Совершенно истощенный взрывом этой мрачной радости, король откинулся на спинку кресла и со стонами и вздохами принялся растирать ногу, режущая боль в которой была забыта им на время, но зато теперь овладела им с удвоенной силой.
— Ах, ах! — стонал король. — Норфольк хвастался, что может спать в любой момент, когда сам захочет этого. Ну, на этот раз уж мы отправим гордого герцога спать. Но это будет такой сон, от которого он, пожалуй, и не пробудится больше!
В то время как король мучился и жаловался таким образом, граф Дуглас быстрым, уверенным шагом прошел ряд королевских покоев. Гордая, торжествующая улыбка играла на его лице, и в глазах сверкало победоносное выражение.
— Триумф! Триумф! Мы победим! — сказал он, входя в комнату дочери и протягивая руку леди Джейн. — Джейн, наконец-то мы у цели, и скоро ты будешь седьмой супругой короля Генриха!
На мгновение по бескровным щекам молодой девушки скользнул какой-то розоватый отблеск, и улыбка заиграла вокруг ее уст. Но эта улыбка была печальнее самого рыдания.
— Ах, — тихо сказала она, — я только боюсь, не окажется ли моя бедная голова слишком слабой, чтобы носить корону!
— Бодрее, бодрее, Джейн! Подними головку и будь снова моей сильной, гордой дочерью!
— Ах, я так страдаю, отец! — простонала она. — Во мне словно горит целый ад!
— Но скоро, Джейн, ты будешь испытывать все небесное блаженство! Я запретил тебе назначать свидания Генри Говарду, так как это могло быть опасным для нас. Ну, а теперь пусть нежное сердце отдохнет немного! Сегодня ночью ты снова получишь возможность принять в свои объятия своего возлюбленного!
— О, — пробормотала девушка, — он опять будет называть меня своей Джеральдиной! И ведь не меня, а королеву целует он в моих объятиях!
— Да, сегодня еще раз будет так, Джейн, но клянусь тебе, что это будет в последний раз сегодня, и больше тебе уже не придется принимать его таким образом!
— Я увижу его в последний раз? — с выражением отчаяния спросила леди Джейн.
— Нет, Джейн, сегодня в последний раз Генри Говард будет любить в тебе королеву, а не тебя самое!
— О, меня-то он никогда не будет любить! — печально промолвила леди Джейн.
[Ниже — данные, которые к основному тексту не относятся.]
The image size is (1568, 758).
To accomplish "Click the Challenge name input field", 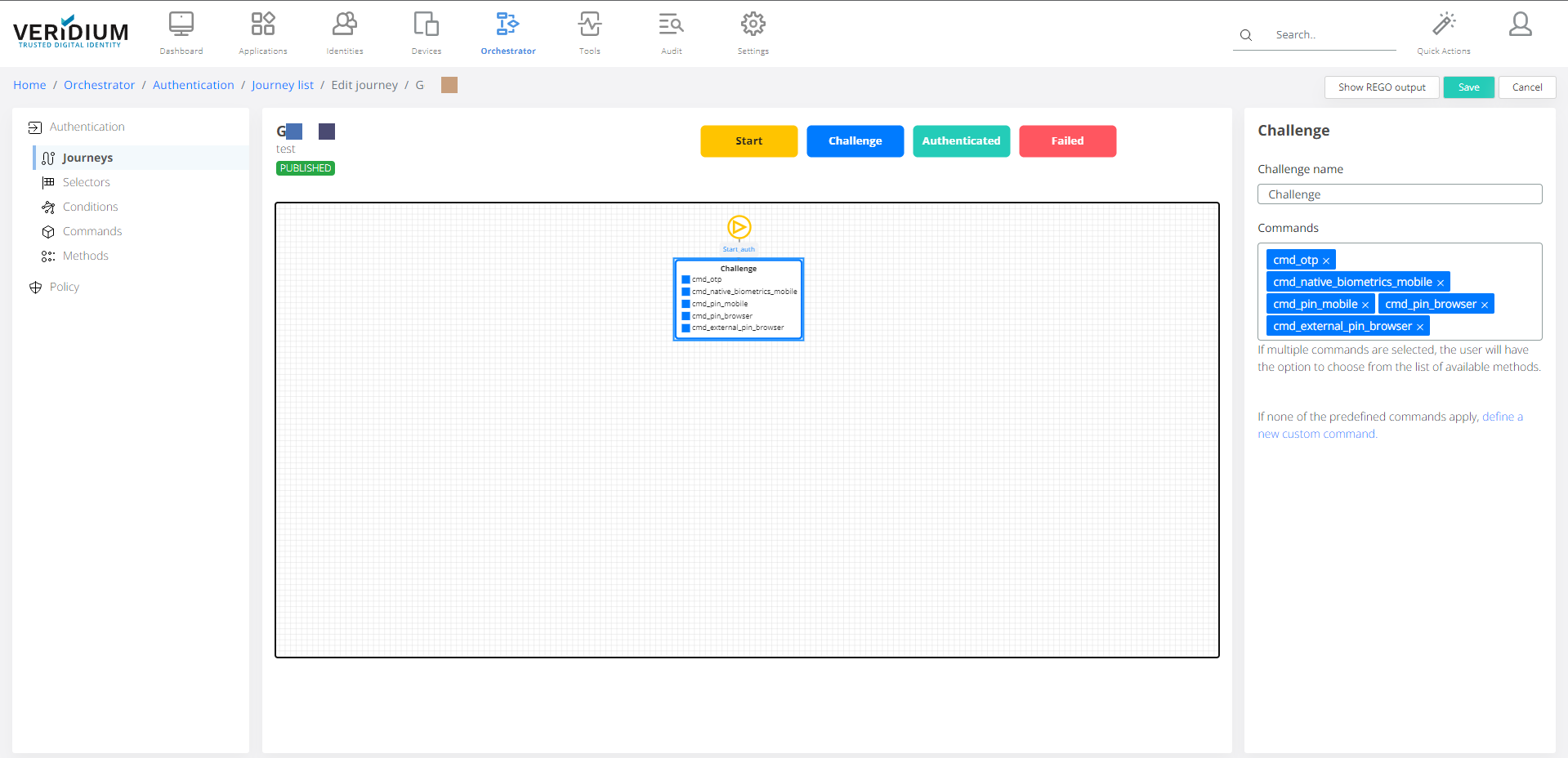I will [x=1399, y=194].
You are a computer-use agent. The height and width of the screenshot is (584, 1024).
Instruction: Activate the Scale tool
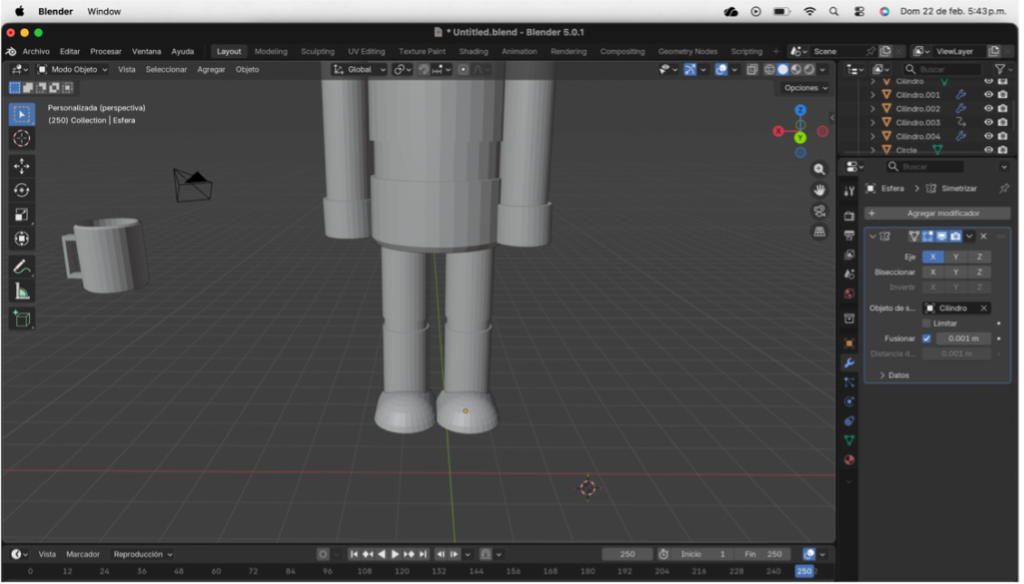(x=22, y=214)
— Он полюбит тебя, так как именно ты спасешь ему жизнь! Торопись же, Джейн, торопись! Поскорее напиши ему одно из тех нежных писем, которые ты составляешь с таким мастерством; пригласи его на свидание в обычное время сегодня же ночью.
— О, наконец-то я снова увижу его! — едва слышно прошептала леди Джейн, подходя к письменному столу, и дрожащей рукой принялась писать. Но вдруг она остановилась и подозрительно пристально взглянула на отца. — Вы поклянетесь мне, отец, в том, что Генри не будет угрожать опасность, если он явится на это свидание? — спросила она.
— Клянусь тебе, Джейн, что ты спасешь ему жизнь! — воскликнул граф Дуглас. — Клянусь тебе, Джейн, что ты отмстишь королеве, отмстишь за все те мучения, унижения и отчаяние, которые ты перенесла из-за нее! Сегодня она — еще королева Англии, завтра же она будет простой преступницей, томительно ожидающей в стенах Тауэра часа возмездия, а ты будешь седьмою супругой Генриха! Пиши же, дочь моя, пиши! И пусть любовь продиктует тебе то, что нужно.
V
ПРАЗДНИК МЕРТВЫХ
Уже давно не видели короля таким веселым, как в этот вечер на празднестве, уже давно он не был столь внимательным и нежным супругом, беззаботным собеседником, веселым светским человеком.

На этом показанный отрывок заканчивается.